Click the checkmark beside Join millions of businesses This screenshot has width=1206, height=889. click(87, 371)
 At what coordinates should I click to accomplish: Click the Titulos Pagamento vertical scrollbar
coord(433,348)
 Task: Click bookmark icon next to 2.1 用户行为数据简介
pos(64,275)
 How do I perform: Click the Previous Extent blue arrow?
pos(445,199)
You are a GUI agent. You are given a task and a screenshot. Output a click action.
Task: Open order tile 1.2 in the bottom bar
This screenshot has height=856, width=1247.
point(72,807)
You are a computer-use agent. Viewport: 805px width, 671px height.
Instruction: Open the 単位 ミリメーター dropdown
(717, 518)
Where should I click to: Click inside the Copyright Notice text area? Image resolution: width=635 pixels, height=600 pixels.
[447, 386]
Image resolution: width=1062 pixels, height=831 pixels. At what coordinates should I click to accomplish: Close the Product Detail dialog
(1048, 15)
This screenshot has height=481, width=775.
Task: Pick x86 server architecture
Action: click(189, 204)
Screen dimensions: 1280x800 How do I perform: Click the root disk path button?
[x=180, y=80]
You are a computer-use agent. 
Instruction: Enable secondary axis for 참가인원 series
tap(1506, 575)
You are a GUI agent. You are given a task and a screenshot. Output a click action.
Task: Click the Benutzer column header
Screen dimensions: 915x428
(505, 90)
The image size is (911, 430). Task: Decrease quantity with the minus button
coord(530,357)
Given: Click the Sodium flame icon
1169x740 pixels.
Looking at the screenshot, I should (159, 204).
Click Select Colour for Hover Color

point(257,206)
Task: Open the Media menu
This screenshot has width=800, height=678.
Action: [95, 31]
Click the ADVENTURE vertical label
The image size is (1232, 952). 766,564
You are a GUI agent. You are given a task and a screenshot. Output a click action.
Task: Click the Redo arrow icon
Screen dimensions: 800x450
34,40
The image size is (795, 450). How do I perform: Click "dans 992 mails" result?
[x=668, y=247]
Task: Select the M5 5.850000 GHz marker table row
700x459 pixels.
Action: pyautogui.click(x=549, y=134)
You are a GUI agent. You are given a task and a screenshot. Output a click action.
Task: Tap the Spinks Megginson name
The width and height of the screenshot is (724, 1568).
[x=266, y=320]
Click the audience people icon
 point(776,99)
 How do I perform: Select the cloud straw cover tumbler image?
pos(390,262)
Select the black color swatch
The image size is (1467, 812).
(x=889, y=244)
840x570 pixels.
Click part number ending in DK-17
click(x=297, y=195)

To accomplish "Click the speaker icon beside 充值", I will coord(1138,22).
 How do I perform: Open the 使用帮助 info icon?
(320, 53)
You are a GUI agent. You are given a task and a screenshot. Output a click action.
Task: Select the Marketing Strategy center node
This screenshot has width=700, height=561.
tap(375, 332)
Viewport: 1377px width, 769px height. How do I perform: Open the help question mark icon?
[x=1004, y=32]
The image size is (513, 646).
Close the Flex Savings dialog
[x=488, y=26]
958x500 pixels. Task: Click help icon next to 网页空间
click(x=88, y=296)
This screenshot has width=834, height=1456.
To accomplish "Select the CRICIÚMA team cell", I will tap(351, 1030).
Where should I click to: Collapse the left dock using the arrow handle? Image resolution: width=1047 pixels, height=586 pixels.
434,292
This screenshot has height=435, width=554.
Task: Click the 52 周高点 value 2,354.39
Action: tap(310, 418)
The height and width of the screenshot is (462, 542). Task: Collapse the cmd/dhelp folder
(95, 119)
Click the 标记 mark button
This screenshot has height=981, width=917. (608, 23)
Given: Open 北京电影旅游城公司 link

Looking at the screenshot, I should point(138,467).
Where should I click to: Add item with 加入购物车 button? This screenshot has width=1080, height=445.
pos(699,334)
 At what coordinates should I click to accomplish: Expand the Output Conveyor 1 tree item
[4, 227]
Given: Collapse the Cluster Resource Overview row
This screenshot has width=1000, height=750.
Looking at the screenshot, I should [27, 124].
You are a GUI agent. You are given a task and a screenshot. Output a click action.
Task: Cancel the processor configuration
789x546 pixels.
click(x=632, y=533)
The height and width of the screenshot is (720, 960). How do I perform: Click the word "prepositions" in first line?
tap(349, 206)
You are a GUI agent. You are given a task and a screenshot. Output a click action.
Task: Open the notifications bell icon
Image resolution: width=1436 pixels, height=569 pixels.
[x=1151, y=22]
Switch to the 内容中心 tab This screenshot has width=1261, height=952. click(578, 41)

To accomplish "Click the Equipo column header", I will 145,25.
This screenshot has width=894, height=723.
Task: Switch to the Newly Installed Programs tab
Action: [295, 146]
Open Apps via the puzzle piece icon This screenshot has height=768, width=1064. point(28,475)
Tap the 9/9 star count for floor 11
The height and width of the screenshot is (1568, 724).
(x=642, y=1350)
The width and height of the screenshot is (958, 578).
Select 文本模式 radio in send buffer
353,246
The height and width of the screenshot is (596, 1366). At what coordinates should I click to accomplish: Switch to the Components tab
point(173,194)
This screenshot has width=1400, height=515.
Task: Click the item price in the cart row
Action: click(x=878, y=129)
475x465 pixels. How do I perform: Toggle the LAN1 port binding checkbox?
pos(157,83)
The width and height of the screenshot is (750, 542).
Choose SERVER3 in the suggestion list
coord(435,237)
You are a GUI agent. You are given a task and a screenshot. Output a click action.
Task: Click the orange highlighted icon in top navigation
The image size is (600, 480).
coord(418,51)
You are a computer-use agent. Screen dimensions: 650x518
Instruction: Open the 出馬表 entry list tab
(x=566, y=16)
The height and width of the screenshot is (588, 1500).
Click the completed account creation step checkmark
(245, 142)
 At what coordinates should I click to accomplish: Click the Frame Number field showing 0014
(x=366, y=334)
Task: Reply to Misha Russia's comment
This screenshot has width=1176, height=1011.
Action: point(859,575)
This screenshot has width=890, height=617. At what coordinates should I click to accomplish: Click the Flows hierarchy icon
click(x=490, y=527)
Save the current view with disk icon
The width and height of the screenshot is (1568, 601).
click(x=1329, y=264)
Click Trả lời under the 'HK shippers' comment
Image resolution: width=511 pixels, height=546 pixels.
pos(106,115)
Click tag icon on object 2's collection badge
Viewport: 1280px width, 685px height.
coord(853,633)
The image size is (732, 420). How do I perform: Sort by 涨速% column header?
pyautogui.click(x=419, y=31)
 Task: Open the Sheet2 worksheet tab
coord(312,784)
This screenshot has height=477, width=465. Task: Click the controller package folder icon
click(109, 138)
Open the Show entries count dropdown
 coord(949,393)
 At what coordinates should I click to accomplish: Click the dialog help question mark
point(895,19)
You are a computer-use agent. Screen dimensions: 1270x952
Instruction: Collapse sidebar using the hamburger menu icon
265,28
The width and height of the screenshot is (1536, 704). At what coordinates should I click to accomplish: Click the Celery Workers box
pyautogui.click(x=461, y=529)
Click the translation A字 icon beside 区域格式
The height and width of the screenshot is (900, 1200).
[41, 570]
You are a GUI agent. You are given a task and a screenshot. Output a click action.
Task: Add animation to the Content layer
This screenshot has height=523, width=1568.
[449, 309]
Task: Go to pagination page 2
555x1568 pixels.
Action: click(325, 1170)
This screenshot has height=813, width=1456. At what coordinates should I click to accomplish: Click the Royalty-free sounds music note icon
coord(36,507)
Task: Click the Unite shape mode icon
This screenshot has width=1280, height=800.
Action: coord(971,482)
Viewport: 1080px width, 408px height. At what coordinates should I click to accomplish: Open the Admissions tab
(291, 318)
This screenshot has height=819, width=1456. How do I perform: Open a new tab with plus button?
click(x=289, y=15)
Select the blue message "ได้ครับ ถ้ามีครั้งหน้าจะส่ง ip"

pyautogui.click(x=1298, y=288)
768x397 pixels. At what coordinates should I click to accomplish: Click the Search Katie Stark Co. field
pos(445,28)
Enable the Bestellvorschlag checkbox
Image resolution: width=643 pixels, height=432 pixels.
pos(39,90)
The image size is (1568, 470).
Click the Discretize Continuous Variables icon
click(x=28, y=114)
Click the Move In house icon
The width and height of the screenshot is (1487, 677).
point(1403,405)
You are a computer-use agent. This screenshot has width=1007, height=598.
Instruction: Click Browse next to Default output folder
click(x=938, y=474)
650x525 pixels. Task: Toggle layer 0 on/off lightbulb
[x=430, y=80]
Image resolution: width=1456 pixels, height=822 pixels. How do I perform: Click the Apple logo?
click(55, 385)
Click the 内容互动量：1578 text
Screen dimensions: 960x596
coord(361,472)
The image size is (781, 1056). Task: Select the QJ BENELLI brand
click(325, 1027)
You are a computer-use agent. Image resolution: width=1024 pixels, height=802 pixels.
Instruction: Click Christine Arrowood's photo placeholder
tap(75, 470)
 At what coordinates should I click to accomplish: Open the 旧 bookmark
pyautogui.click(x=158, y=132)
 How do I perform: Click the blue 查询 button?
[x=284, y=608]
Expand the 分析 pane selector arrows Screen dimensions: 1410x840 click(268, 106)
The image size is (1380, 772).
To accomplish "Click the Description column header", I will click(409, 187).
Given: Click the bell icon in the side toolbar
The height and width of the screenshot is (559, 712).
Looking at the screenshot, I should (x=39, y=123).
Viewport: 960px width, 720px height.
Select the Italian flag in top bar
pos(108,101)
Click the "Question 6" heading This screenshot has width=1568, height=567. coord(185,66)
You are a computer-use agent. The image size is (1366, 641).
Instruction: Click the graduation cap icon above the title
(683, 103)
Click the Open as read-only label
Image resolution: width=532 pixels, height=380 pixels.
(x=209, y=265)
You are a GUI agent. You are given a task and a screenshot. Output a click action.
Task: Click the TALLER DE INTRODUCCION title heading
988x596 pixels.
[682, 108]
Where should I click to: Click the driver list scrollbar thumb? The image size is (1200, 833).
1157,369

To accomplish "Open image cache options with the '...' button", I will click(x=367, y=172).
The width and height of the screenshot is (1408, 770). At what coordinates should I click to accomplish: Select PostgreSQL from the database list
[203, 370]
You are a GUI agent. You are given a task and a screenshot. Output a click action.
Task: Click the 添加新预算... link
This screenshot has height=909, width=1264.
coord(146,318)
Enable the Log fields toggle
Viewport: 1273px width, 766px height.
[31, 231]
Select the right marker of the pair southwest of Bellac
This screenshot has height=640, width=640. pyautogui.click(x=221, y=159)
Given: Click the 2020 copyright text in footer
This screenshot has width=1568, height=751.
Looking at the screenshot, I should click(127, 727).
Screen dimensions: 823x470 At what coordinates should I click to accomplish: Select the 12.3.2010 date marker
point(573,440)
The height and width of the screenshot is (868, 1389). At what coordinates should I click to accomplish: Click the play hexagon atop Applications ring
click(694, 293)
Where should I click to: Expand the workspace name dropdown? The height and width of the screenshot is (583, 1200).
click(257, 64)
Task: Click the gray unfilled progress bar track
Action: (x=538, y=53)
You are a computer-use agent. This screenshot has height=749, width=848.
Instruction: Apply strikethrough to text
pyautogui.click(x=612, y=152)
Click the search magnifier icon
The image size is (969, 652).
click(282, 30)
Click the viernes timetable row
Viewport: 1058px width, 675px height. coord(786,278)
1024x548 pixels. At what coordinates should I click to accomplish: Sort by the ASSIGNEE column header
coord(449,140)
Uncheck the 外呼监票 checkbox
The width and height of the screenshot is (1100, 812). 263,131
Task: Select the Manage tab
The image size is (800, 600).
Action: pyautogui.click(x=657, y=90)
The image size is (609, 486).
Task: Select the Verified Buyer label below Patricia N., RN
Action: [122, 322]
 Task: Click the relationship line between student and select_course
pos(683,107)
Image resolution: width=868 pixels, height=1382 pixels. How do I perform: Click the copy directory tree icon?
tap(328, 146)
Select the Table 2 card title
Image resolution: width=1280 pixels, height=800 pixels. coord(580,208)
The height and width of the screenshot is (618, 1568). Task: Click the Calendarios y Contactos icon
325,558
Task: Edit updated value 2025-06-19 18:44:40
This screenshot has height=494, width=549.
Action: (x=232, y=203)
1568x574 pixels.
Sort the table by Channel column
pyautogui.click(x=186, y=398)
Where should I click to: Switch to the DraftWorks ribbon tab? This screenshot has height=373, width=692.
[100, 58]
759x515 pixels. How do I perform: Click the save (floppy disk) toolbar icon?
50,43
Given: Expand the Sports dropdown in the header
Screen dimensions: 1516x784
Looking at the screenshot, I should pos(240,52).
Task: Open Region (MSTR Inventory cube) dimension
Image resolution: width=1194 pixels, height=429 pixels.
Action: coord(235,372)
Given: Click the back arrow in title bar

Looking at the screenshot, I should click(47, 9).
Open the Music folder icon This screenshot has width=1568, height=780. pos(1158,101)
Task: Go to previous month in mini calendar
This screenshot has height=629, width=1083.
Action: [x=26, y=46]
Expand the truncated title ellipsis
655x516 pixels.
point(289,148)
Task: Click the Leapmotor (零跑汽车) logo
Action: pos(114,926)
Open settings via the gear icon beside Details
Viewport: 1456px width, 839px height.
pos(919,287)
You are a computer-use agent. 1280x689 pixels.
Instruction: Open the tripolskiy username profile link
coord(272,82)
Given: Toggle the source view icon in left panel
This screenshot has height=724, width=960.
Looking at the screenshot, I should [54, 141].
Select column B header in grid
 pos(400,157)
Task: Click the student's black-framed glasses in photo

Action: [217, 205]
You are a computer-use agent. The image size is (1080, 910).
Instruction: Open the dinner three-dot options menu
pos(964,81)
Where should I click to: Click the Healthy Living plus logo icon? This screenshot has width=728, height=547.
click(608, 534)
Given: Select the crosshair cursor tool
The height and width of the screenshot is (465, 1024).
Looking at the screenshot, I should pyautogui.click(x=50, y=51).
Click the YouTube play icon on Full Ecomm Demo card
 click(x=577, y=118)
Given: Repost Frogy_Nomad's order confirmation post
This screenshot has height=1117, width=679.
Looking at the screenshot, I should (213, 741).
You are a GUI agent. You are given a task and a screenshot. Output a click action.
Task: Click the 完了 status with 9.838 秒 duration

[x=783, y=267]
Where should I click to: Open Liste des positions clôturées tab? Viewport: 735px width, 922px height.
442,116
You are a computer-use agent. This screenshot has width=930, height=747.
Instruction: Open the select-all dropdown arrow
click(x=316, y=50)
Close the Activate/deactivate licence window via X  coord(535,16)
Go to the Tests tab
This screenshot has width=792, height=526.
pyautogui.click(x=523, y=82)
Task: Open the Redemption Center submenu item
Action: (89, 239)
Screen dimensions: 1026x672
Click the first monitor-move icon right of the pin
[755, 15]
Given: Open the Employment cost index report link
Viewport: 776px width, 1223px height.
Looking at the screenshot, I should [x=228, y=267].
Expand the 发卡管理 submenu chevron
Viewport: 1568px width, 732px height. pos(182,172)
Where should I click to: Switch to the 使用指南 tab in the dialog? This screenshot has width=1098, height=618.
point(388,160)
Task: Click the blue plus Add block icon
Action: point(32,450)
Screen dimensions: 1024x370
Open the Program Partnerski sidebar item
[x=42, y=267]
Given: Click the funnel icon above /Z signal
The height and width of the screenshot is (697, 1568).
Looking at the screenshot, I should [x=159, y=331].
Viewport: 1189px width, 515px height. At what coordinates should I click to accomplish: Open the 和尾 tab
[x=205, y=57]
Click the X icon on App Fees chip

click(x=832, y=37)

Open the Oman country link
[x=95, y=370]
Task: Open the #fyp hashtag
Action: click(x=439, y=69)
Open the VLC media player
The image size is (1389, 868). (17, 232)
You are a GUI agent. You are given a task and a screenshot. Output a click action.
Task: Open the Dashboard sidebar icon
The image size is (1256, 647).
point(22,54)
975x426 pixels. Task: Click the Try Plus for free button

•••

* TASK DETAILS *
Wherever the word "heading" appears in the records above, copy that line.

* OUTPUT OF THE EXERCISE *
Click the "Question 6" heading This screenshot has width=1568, height=567. coord(185,66)
Task: Click the TALLER DE INTRODUCCION title heading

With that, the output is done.